Había otro factor que los optimates parecían no tener en cuenta: los soldados solían pertenecer a clases medias y humildes a las que las políticas de César beneficiaban. Él sabía bien lo que hacía cuando se dirigía a ellos como «hermanos de armas» en sus arengas y discursos, y también cuando convertía en protagonistas principales de sus
Comentarios
a los «nuestros» y a los centuriones, o cuando aseguraba una y otra vez que obedecía la voluntad y el ejemplo del pueblo romano. Además, sus actuaciones al norte del río Po parecían demostrar que estaba dispuesto a extender la ciudadanía completa a toda Italia. ¿Cómo no iba a ser más popular que individuos tan altivos como Ahenobarbo, cómo no iban a abrirle sus puertas las ciudades de Italia? Tal como se lamentaba Cicerón en otra de sus cartas, «la multitud y las clases bajas están de parte del otro bando».

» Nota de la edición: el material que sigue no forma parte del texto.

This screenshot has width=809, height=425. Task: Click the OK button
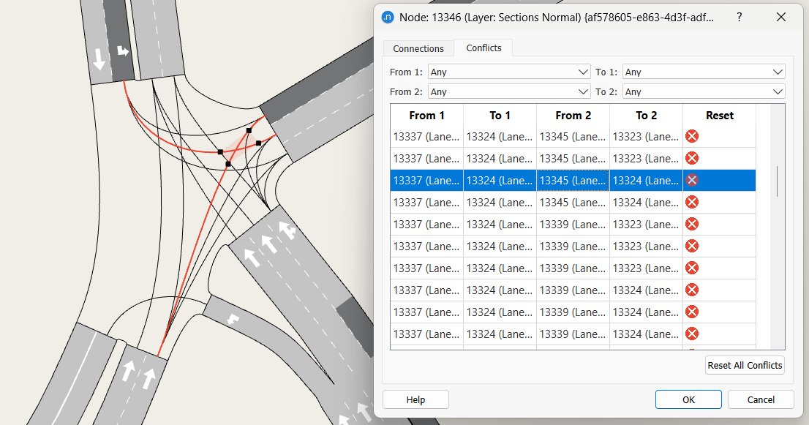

Tras la incruenta toma de Corfinio, César se dirigió rápidamente a Brindisi, pues le habían llegado noticias de que Pompeyo se encontraba allí con sus tropas y con todos los senadores y magistrados que lo acompañaban. Mientras tanto, no dejaba de enviarle cartas para pedirle que mantuvieran una entrevista personal y solucionaran sus diferencias. Pompeyo se negaba. En el pasado, cuando todavía vivía Craso, había llegado a pactos secretos con César que los optimates habían denunciado como conjuras para apoderarse de la República. Si ahora volvía a reunirse con César como había hecho en Luca y llegaba a un acuerdo, por mínimo que fuese, aquellos nobles senadores que por fin empezaban a aceptarlo lo acusarían de conspirar de nuevo.

César llegó a Brindisi el 9 de marzo, ya con seis legiones, pero no pudo entrar porque la defendían veinte cohortes. El mismo Pompeyo estaba allí, esperando que regresaran las naves del primer convoy que ya había cruzado el Adriático con los dos cónsules.

César intentó asediarlo y cerrar el puerto con terraplenes y una cadena flotante formada por balsas sobre las que se alzaban torres de dos pisos con piezas de artillería. Pompeyo contraatacó montando torres similares sobre barcos mercantes, pero de tres pisos: al fin y al cabo, él era «el Grande». Cuando apareció el convoy de transporte que venía del otro lado del Adriático, los hombres de César no pudieron impedirle el paso. Después, la noche del 17 de marzo, Pompeyo partió para Grecia con el resto de su expedición navegando en fila india para burlar el bloqueo. Tan solo dos barcos quedaron atrapados en la barrera de César.

El plan de Pompeyo era hacerse fuerte en el este, donde decenas de reyes y potentados locales le habían prestado juramentos de fidelidad y le ofrecerían tropas, alimentos y dinero. Desde allí podría reconquistar Italia, como Sila. Como solía decir a quienes lo escuchaban:
Sulla potuit, ego non potero?
, «Sila pudo, ¿no voy a poder yo?». Quizá ni siquiera fuese necesaria esa invasión, porque pensaba llevar a cabo un bloqueo marítimo para evitar que llegaran provisiones a Roma. Cuando la plebe urbana empezase a pasar hambre, difícilmente seguiría apoyando a César. Para ello, Pompeyo contaba con una ventaja sustancial sobre su rival: controlaba una gran flota, mientras que César apenas tenía naves.